A Phase 1 randomized controlled trial found that a single dose of the ChAdox1 Rift Valley fever (RVF) vaccine was safe, tolerable, and elicited a strong immune response in 30 adults in Uganda, where RVF—a neglected, mosquito-borne disease that is considered a significant public health threat and a priority for vaccine development—is endemic. The trial was led by researchers at the Uganda Research Institute and the London School of Hygiene and Tropical Medicine Research Unit in Uganda and provides the first evidence supporting the vaccine from a trial in an endemic setting.
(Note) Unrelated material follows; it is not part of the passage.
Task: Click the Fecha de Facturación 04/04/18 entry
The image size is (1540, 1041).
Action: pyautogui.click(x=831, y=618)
While the vaccine could potentially be transformative for RVF prevention, further research is needed that follows participants for a longer period and includes a larger group of participants, including children, pregnant women, and immunocompromised people.
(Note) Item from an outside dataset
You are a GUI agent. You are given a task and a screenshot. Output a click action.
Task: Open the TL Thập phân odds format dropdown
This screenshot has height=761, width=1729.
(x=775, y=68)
Last week at the American Society of Tropical Medicine and Hygiene annual meeting, Medicines for Malaria Venture and Novartis shared the results of a Phase 3 study testing a new malaria treatment, known as GanLum, finding that the treatment was highly effective at treating malaria, including drug-resistant cases, and could also block disease transmission. GanLum was found to be 99.2 percent effective in curing patients, more effective than standard artemisinin-based combination therapies, the gold-standard malaria treatment introduced more than 20 years ago, whose use has been undermined since the emergence of partial resistance. The developers say that, pending regulatory approval, the new treatment could be rolled out within the next few years.
South African pharmaceutical company Biovac is launching trials of a cholera vaccine, which, if it proves successful, could become the first vaccine developed from start to finish on the African continent. Africa faces the brunt of the global cholera burden but is almost entirely reliant on vaccines made internationally, which has become increasingly challenging in recent years as cases have risen sharply around the world and vaccine stocks have diminished. The African Union has committed to increasing the proportion of routine vaccines used in Africa that are manufactured on the continent from just 1 percent now to 60 percent over the next 15 years, an effort triggered by the access challenges African countries faced during the COVID-19 pandemic.